Agli aracnofobici la notizia potrebbe non fare particolarmente piacere: i ragni non sanno solo volare, ma possono anche spostarsi sull'acqua usando le zampe come se fossero vele e la seta come àncora. Il fenomeno è stato studiato nel dettaglio dai ricercatori del Natural History Museum di Londra, che hanno pubblicato i risultati della loro indagine sulla rivista BMC Evolutionary Biology.

 

Per cieli e per mari. Alcune specie di ragni possono staccarsi da terra sfruttando una tecnica chiamata balloonig (da balloon, mongolfiera), che consiste nel lanciare in aria grandi quantità di seta fino a formare un "lenzuolo" che viene poi sollevato dal vento. Questa abilità è impiegata, ad esempio, in situazioni di emergenza dando luogo a eventi bizzarri, come quello avvenuto nel 2012 a Wagga Wagga (Australia) dopo un'alluvione.

 

Il ballooning permette agli aracnidi migratori di volare anche per centinaia di chilometri e, di fatto, di arrivare in ogni angolo del globo. La strategia non è però priva di rischi: non è detto che l'atterraggio avvenga all'asciutto! La ricerca del team guidato da Morito Hayashi ha ora chiarito come certi ragni riescano a fare fronte al possibile inconveniente: navigando sul pelo dell'acqua come esperti lupi di mare.

 

Un esemplare della famiglia Tetragnathidae mentre spiega le "vele". | Hayashi et al. BMC Evolutionary Biology

Test in laboratorio. Lo studio del Natural History Museum ha preso in esame 325 ragni adulti appartenenti a 21 specie diffuse sulle isole di una riserva naturale britannica. Per verificare il comportamento degli esemplari raccolti, i ricercatori si sono serviti di bacinelle d'acqua e di pompe come "generatori di vento".

 

Zampe come vele. Hayashi ha spiegato che i ragni assumono specifiche posture per sfruttare le correnti aeree e direzionare così i movimenti sull'acqua. La tecnica predominante prevede la distensione del primo paio di zampe (vedi foto a sinistra), che viene issato verso l'alto per sfruttare la spinta del vento, come una vera e propria vela.

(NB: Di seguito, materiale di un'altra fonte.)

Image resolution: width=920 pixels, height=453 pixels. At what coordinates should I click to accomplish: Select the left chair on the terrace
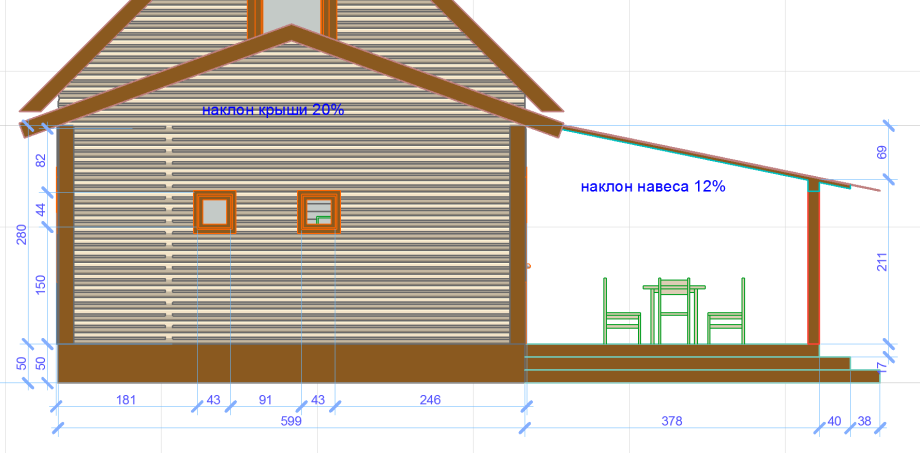(621, 315)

Ancoraggio. Quando vogliono rallentare o fermarsi, gli aracnidi sparano seta in direzione dell'acqua, in modo da contrastare la spinta dell'aria (foto sotto). Oltre a svolgere la funzione di àncora, il filamento permette al ragno di agganciare eventuali appigli e raggiungere in sicurezza la terraferma o un oggetto galleggiante.

 

Il ragno getta l'ancora. | Hayashi et al. BMC Evolutionary Biology

Strategia di sopravvivenza. Gli scienziati hanno osservato che i ragni avvezzi al balloonig sono anche molto abili nella navigazione e questo rafforza l'ipotesi che le due tecniche siano strettamente correlate. Questo comportamento potrebbe favorire la sopravvivenza nelle zone umide e piovose anche di specie incapaci di spiccare il volo.